Unfortunately, most of those attempts haven’t gone past some fancy blog posts of research papers and we are still waiting to see major applications relying on predictive models for crypto assets.
Being a completely digital asset class, crypto assets generate a rich digital footprint that seems logical that can be used to predict their behavior. Additionally, we are currently living in the golden era of machine learning in which there is no lack of platforms and frameworks with sophisticated predictive capabilities available to mainstream developers.
However, the fact of the matter is that predicting financial markets is brutally difficult and some of those challenges are accentuated in the crypto space. At IntoTheBlock, we have been doing a lot of work in predictive models for crypto assets and have been facing some unexpected and yet fascinating challenges.
The crypto market has some very unique characteristics but many of the challenges related to its predictability are also present in traditional capital markets. Financial markets are one of the most complex environments to apply modern machine/deep learning techniques.
Markets are complex, non-linearly interconnected, constantly changing, vulnerable to macro factors and to the psychological behavior of investors and the list goes on and on.
Compare that with building model that recognized a cat in a picture and you will get an idea of what I am talking about 😉
From a conceptual standpoint, the process of predicting the behavior of crypto assets can be abstracted in three main elements:
· The Target: What are you trying to predict?

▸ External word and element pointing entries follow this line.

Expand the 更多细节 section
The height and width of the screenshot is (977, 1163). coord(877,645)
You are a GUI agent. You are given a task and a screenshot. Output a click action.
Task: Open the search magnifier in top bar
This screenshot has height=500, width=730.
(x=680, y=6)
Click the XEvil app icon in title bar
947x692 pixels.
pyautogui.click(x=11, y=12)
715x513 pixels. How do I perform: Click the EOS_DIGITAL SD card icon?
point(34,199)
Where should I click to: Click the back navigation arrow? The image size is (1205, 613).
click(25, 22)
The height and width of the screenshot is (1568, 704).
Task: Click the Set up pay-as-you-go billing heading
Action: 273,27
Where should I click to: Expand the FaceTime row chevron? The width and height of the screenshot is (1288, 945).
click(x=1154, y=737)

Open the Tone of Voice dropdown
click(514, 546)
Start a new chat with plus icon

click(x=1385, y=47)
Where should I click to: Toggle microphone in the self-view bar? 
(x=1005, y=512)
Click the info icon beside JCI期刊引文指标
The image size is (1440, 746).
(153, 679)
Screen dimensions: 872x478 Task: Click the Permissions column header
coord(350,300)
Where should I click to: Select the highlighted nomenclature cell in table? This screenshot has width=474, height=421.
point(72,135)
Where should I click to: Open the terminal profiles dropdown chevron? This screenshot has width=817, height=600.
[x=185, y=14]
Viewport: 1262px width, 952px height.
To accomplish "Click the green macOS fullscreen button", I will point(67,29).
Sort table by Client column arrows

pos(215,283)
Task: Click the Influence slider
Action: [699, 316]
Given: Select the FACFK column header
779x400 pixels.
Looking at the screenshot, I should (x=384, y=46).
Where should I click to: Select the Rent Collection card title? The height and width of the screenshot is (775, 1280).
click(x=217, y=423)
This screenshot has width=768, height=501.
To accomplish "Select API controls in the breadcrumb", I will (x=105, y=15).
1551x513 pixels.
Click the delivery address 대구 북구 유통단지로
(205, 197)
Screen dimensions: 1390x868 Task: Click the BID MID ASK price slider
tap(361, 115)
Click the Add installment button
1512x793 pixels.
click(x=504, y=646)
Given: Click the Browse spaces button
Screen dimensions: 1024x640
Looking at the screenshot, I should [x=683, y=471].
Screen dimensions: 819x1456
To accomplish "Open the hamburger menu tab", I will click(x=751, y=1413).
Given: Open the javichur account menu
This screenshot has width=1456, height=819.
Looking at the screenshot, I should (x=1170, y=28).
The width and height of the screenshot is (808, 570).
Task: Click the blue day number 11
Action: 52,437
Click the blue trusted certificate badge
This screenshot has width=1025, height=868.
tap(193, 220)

· The Thesis: What are you trying to predict the target with?
· The Approach: Which method to follow for the prediction model?
While this might sounds simplistic, each one of those steps presents a universe of unique challenges that can drive the most seasoned machine learning practitioners insane 😉
Most predictive approaches in financial markets can be classified in two main groups: asset-based or factor-based. Asset-based models focus on predicting the price of an asset in a given timeframe (ex: the price of Ethereum in the next 2 hours).
These strategies rely on modeling very in-depth characteristics of the target asset to the point that the models can rarely be applied to a different asset. A different prediction strategy is factor-based which tries to predict the impact of a specific characteristic across a group of assets.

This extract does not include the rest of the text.